> [EXTRACTED DATA]
-.-.-

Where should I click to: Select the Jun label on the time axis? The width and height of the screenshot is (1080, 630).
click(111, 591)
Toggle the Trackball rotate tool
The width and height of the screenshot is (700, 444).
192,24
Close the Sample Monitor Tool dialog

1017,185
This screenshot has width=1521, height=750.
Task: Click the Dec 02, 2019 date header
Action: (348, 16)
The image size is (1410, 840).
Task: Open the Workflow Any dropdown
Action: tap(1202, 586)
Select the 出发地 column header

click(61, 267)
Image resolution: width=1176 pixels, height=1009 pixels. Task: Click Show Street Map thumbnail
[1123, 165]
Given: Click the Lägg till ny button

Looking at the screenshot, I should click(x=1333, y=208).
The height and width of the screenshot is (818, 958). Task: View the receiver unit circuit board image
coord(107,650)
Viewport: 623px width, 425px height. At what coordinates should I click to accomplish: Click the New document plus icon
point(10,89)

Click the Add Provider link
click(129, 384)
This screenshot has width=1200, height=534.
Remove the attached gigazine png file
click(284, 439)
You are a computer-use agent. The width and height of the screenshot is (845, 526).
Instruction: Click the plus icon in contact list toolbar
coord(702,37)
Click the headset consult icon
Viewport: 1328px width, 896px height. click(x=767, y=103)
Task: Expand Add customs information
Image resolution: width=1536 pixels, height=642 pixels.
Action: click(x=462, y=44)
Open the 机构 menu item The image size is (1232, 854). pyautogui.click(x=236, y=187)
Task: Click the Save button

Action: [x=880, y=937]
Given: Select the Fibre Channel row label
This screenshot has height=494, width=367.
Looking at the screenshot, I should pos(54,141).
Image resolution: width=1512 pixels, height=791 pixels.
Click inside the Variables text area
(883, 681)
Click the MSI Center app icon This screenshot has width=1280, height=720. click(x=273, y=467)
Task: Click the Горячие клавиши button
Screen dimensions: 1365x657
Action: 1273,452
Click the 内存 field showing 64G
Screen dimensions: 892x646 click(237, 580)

-.-.-

> [WRITTEN EXERCISE] Copy the lines of the listing above word for word, from the line containing "Click the MSI" through the last line of the listing, both included.

> [EXPECTED ANSWER]
Click the MSI Center app icon This screenshot has width=1280, height=720. click(x=273, y=467)
Task: Click the Горячие клавиши button
Screen dimensions: 1365x657
Action: 1273,452
Click the 内存 field showing 64G
Screen dimensions: 892x646 click(237, 580)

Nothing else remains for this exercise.